***** Trecho *****

Estima-se que o núcleo gaúcho já tenha respondido mais de 200 consultorias em pouco mais de um ano. “Em geral, uma de cada duas dúvidas respondidas evita um encaminhamento aos centros maiores”, calcula. A equipe do núcleo é composta por profissionais da UFRGS e do Hospital Nossa Senhora da Conceição, de Porto Alegre. O objetivo é que o Telessaúde RS atinja cem pontos no interior. Mas Castro Filho preocupa-se com a manutenção do projeto no correr das décadas. Ele lembra que o PNT está definido como um ‘piloto em teste’ pelo Ministério da Saúde. E ressalta a importância de um padrão de financiamento de longo prazo, que permita o ajustamento e a expansão das atuais atividades do projeto no país.

www.ufrgs.br/telessauders

Bahia: caçula da rede.

O Núcleo de Telessaúde da Bahia é o caçula da Rede Universitária de Telemedicina (Rute), iniciativa da RNP/MCT. Foi inaugurado pela Universidade Federal da Bahia (UFBA), no dia 8 de maio, mesma data de criação no local do Grupo Especial de Interesse em Saúde da Criança e do Adolescente. Este será o foco inicial do núcleo baiano, como explica a médica pediatra e gastroenterologista infantil Suzy Santana Cavalcante, coordenadora geral da Rute na UFBA e dos trabalhos de telessaúde da universidade.

O objetivo é usar a infra-estrutura da Rute para debates sobre temas afins. A questão da violência contra crianças e adolescentes deve abrir a agenda de videoconferências do grupo, nos níveis nacional e internacional, em coordenação conjunta da UFBA com a Universidade Estadual do Rio de Janeiro (Uerj).

No Brasil, o grupo especial de interesse (ou SIG, na sigla em inglês) tem como parceiros nacionais a Universidade Federal do Maranhão (UFMA) e o Instituto Nacional do Câncer (Inca), além de instituições internacionais. Suzy Cavalcante afirma que, embora muitos municípios não tenham infra-estrutura para  videoconferências, as atividades de telessaúde podem ser realizadas mesmo sem internet de banda larga. A simples troca de e-mails associada a chats e telefonia IP podem ser importantes para consultoria, segunda opinião e diagnóstico em casos mais complexos. O Núcleo Universitário de Telessaúde da Bahia funciona no Complexo Hupes. Apesar de o foco inicial ser a pediatria, todas as especialidades médicas serão atendidas.

www.ufba.br



Centro de serviços em Goiás

As atividades de telemedicina da Universidade Federal de Goiás (UFG) começaram em 2005, por meio de uma disciplina extracurricular. Recebia um aluno por mês, com carga horária de oito horas diárias em 22 dias. Com o Projeto Nacional de Telessaúde (PNT), a disciplina optativa foi transformada no Núcleo de Telemedicina e Telessaúde da UFG, ou Núcleo Goiás, com previsão de atendimento a dez pontos de Goiânia, outros dez na região metropolitana da capital e mais 82 no interior.  Até o momento, já são atendidos 69 municípios, segundo o médico e professor Alexandre Taleb, coordenador das atividades.

***** Dados registrados *****

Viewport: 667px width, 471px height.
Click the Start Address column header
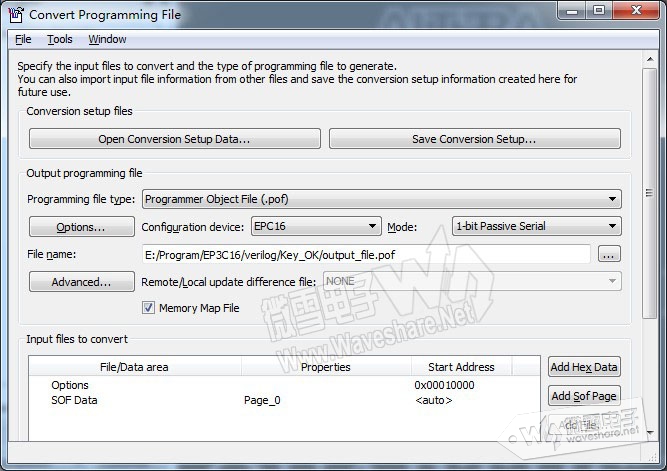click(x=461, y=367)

*****
***** Dados registrados *****

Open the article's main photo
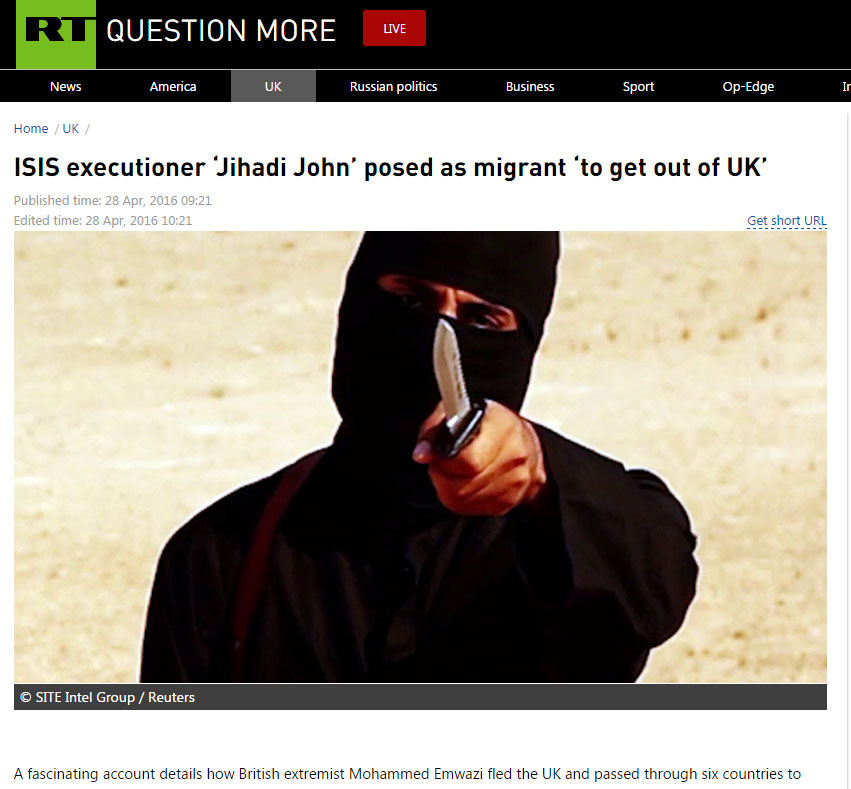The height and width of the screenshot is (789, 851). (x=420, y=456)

*****

### Objetivo do exercício
Transcreva do trecho sobre telessaúde, sem nenhuma alteração, a parte entre "www.ufrgs.br/telessauders" e "telessaúde da universidade.", inclusive. Use somente o trecho como fonte.

### Resposta esperada
www.ufrgs.br/telessauders

Bahia: caçula da rede.

O Núcleo de Telessaúde da Bahia é o caçula da Rede Universitária de Telemedicina (Rute), iniciativa da RNP/MCT. Foi inaugurado pela Universidade Federal da Bahia (UFBA), no dia 8 de maio, mesma data de criação no local do Grupo Especial de Interesse em Saúde da Criança e do Adolescente. Este será o foco inicial do núcleo baiano, como explica a médica pediatra e gastroenterologista infantil Suzy Santana Cavalcante, coordenadora geral da Rute na UFBA e dos trabalhos de telessaúde da universidade.